We have to make “chicken tractors”. We will move the chickens all over the property. Their house will have buried wire and a secured bottom wire.
We are in northern ID, about 38 miles from the Canadian border, between 2 mtn. ranges. Forest. You get the drift. It means golden and bald eagles along with other raptor birds in the skies. On the ground, coyotes, wolves, bobcats, mtn. lions, raccoons, fox, various weasels, badgers, bears (including grizzlies), etc. Everything eats everything around here. My little dog runs around when we are working outside. We keep a tight eye on her, being a food group. She is not left out unattended. The chickens will have protection too.
A neighbor lost all of his chickens last summer. Not to predators, though he let his run around 24/7. For some strange reason, they were all killed by a train. Why would they not get off the tracks? It was weird. They loved the snow.
We got more snow yesterday. It is 3’ deep in spots. Rain later in the week. The ground is frozen. I am glad for our elevation and living on the side of a gentle slope.

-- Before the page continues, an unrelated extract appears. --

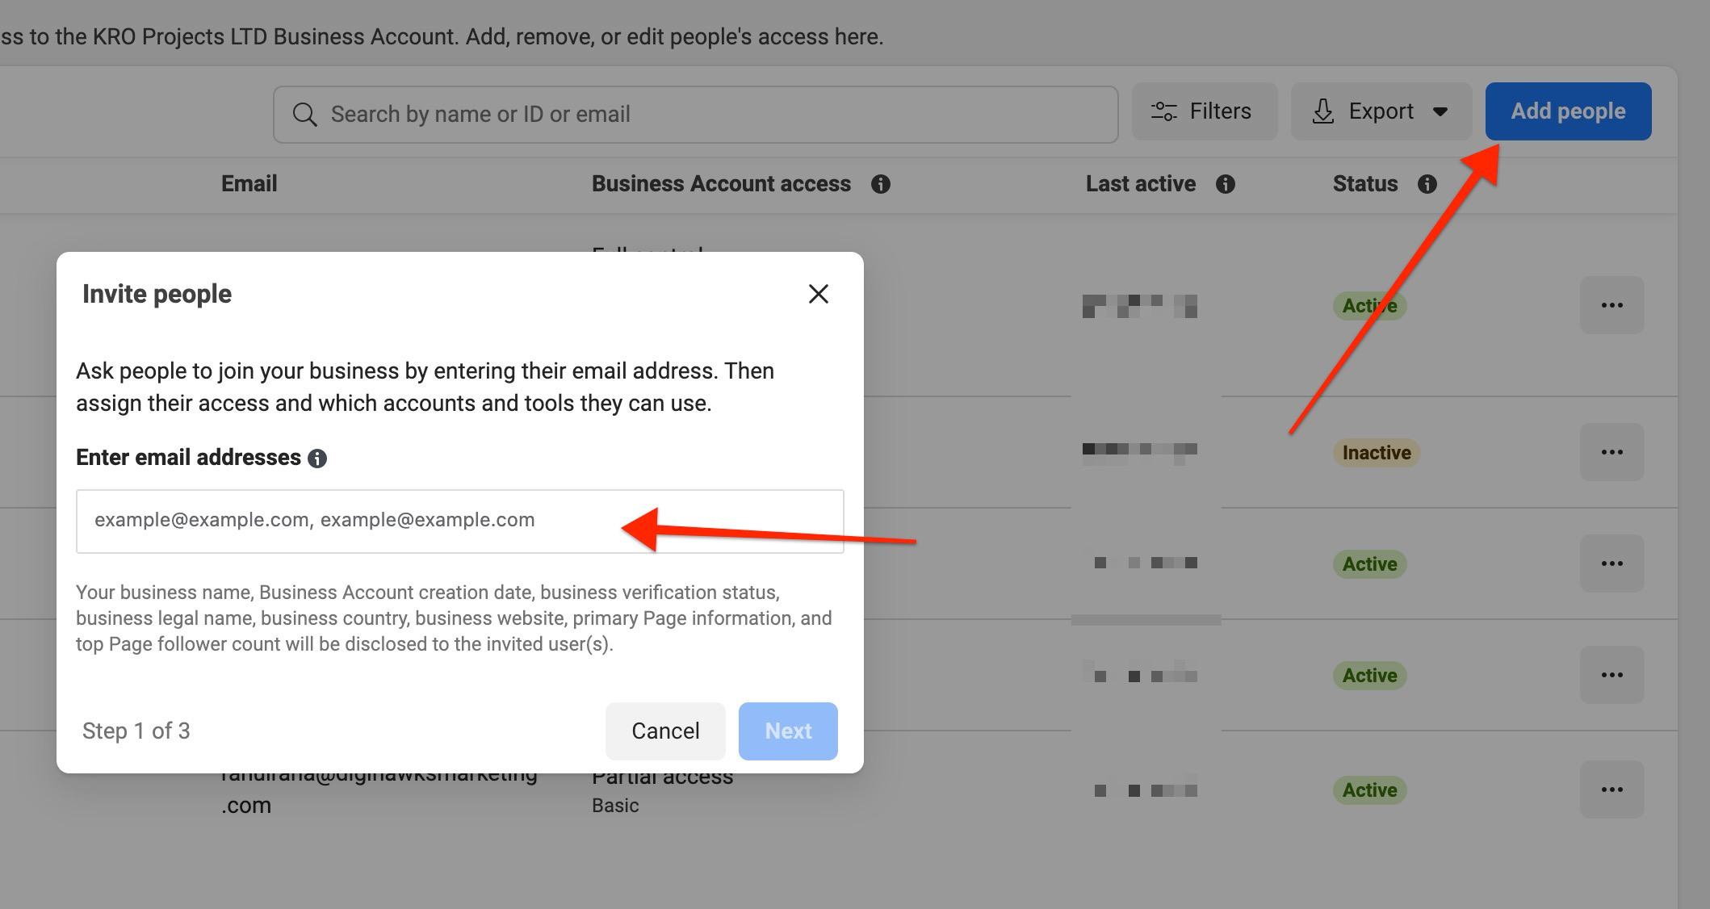Click the Add people button
1710x909 pixels.
[x=1568, y=111]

If the snows all melt, there is going to be some major ice and water flowing.
It is 34 degrees at 8 am. There is ice on the netting outside. I could see that and I’m not checking the row cover and quilts to see if they are frozen. It is raining a mixture of ice pellets/rain, not enough you can see it coming down but I can hear it and held my arm outside the roofed deck and rain was hitting my arm.
Weather channel says we have a “wintry mix” of snow/ice which will change to rain and all this has a 70% chance of happening. Just saw on weather channel that Houston has trees down due to icing and power is out in some places.
Weather channel is about to talk about this ice in Texas.
My birds go in their coop at night, and the ducks have a separate coop. Both have a lot of wire to keep them secure. During the day, we let them free range over 5 acres. We lost a couple ducks two nights ago because they decided to nest in a copse of juniper and we didn’t account for them. A raccoon got them.